• Work instructions:
An exact restatement of the data is required, with the images omitted.

── Exercise inputs ──

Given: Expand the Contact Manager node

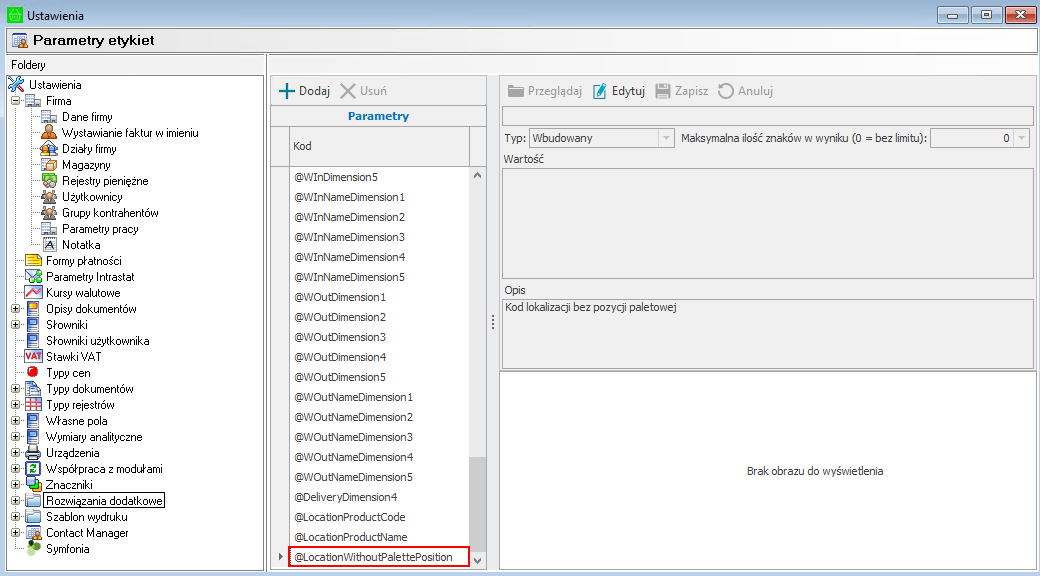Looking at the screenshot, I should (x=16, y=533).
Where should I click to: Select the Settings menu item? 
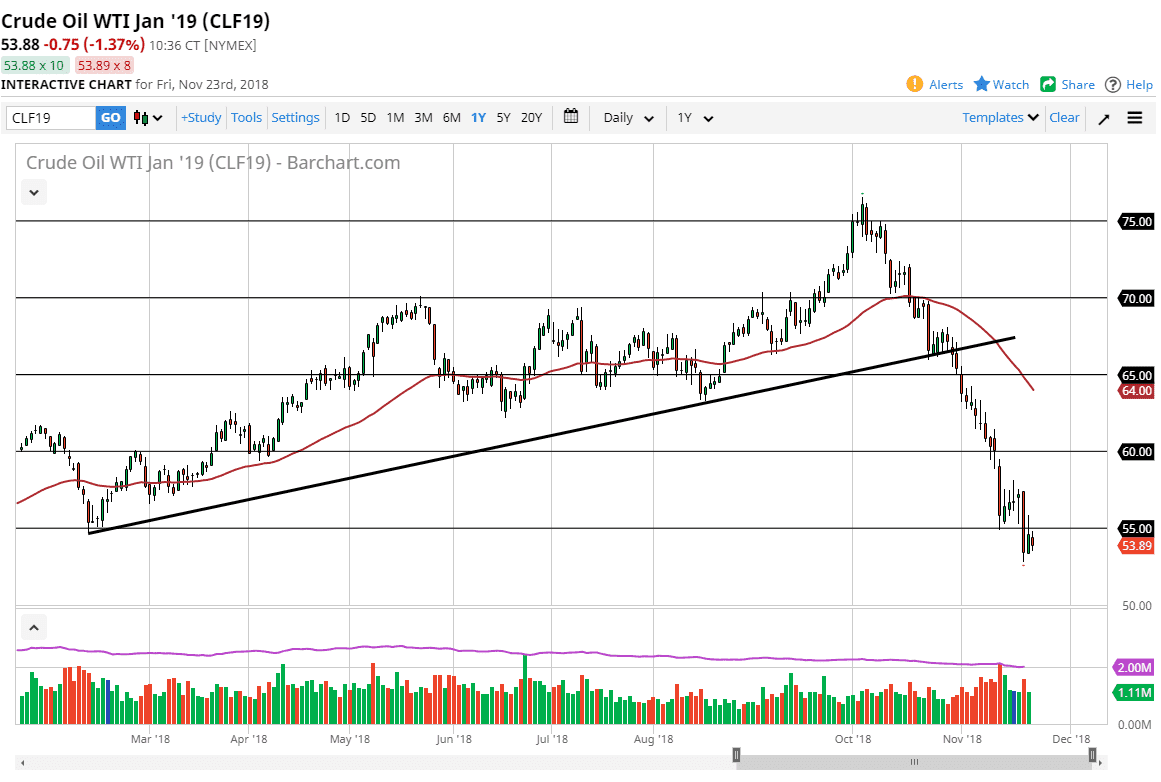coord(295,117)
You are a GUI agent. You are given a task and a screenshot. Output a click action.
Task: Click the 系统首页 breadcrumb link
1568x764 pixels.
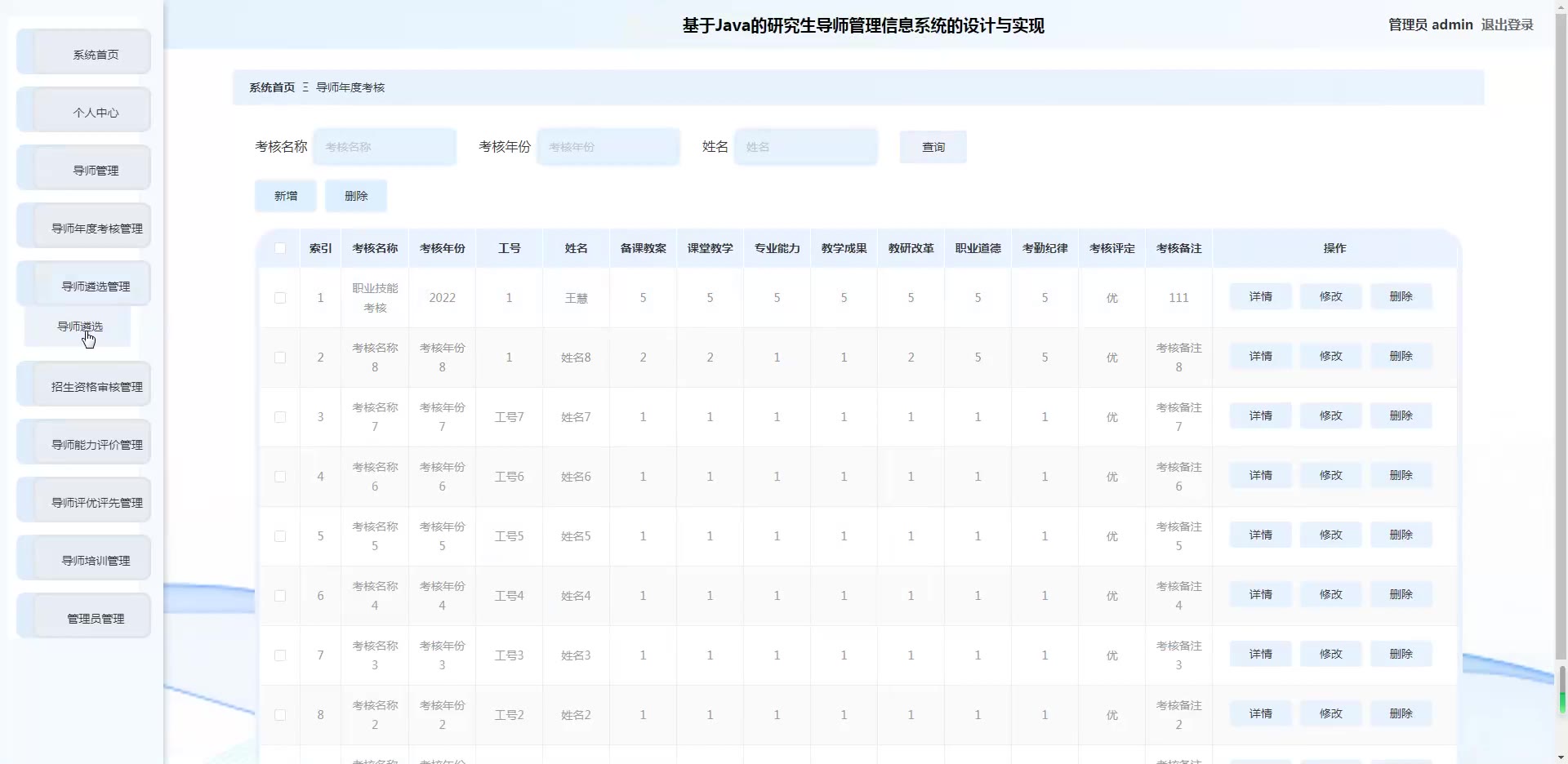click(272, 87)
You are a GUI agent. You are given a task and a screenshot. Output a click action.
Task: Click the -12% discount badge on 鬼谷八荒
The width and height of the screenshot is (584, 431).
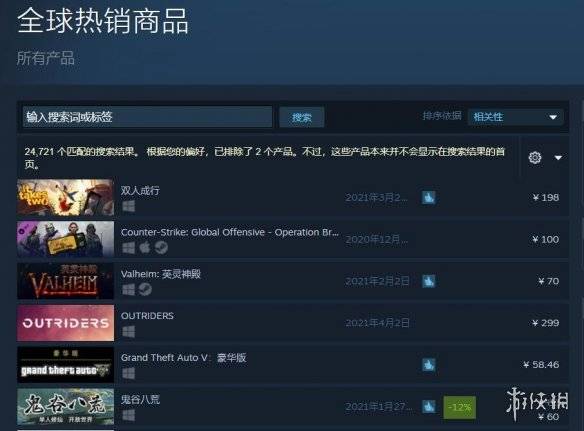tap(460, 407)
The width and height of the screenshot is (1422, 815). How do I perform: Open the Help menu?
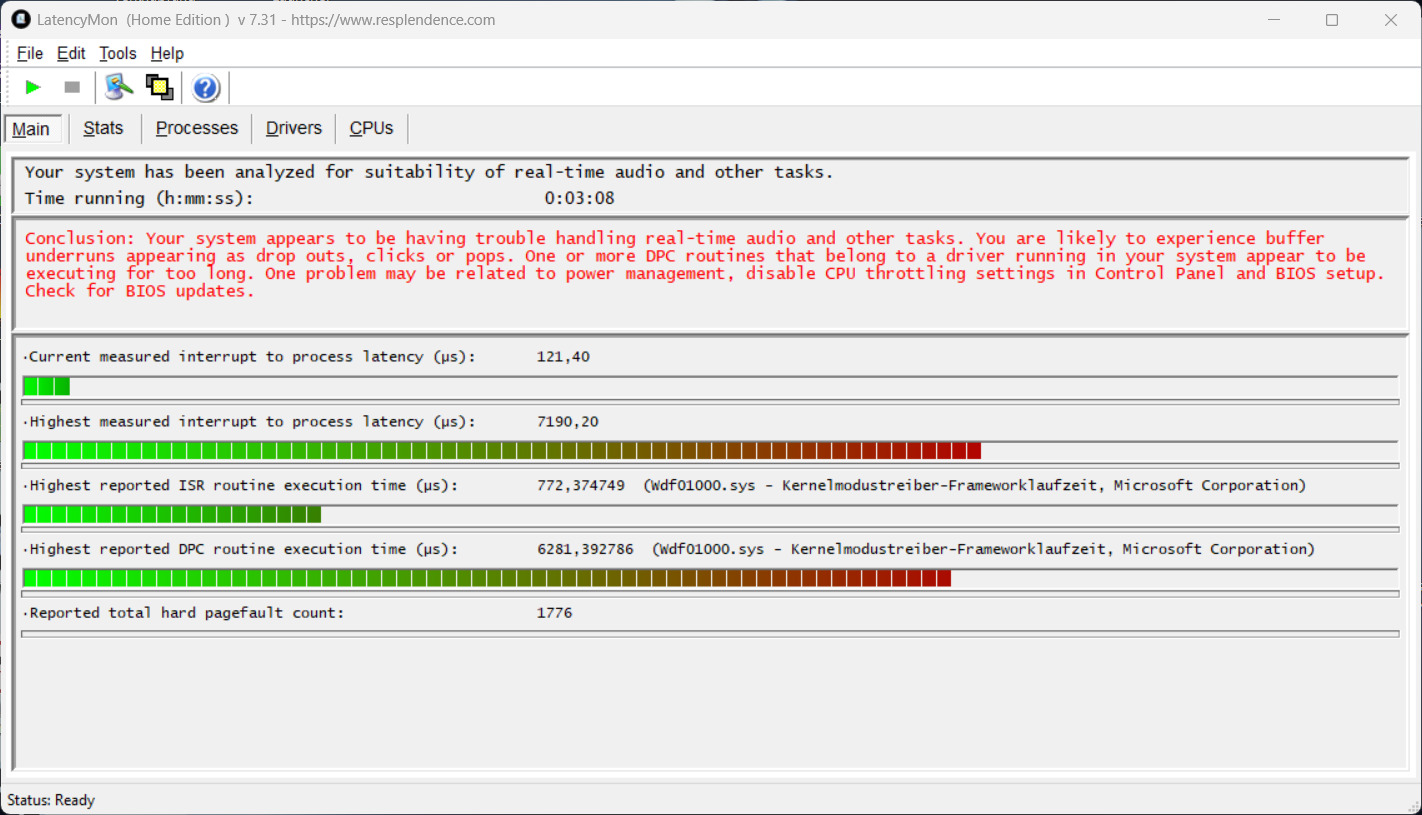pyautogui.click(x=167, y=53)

───

• Exercise solution:
Given: Expand the Contact Manager node

Looking at the screenshot, I should (x=16, y=533).
Where should I click to: Select the Settings menu item? 
coord(295,117)
You are a GUI agent. You are given a task and a screenshot. Output a click action.
Task: Click the 系统首页 breadcrumb link
1568x764 pixels.
click(272, 87)
You are a GUI agent. You are given a task and a screenshot. Output a click action.
Task: Click the -12% discount badge on 鬼谷八荒
The width and height of the screenshot is (584, 431).
tap(460, 407)
The width and height of the screenshot is (1422, 815). How do I perform: Open the Help menu?
pyautogui.click(x=167, y=53)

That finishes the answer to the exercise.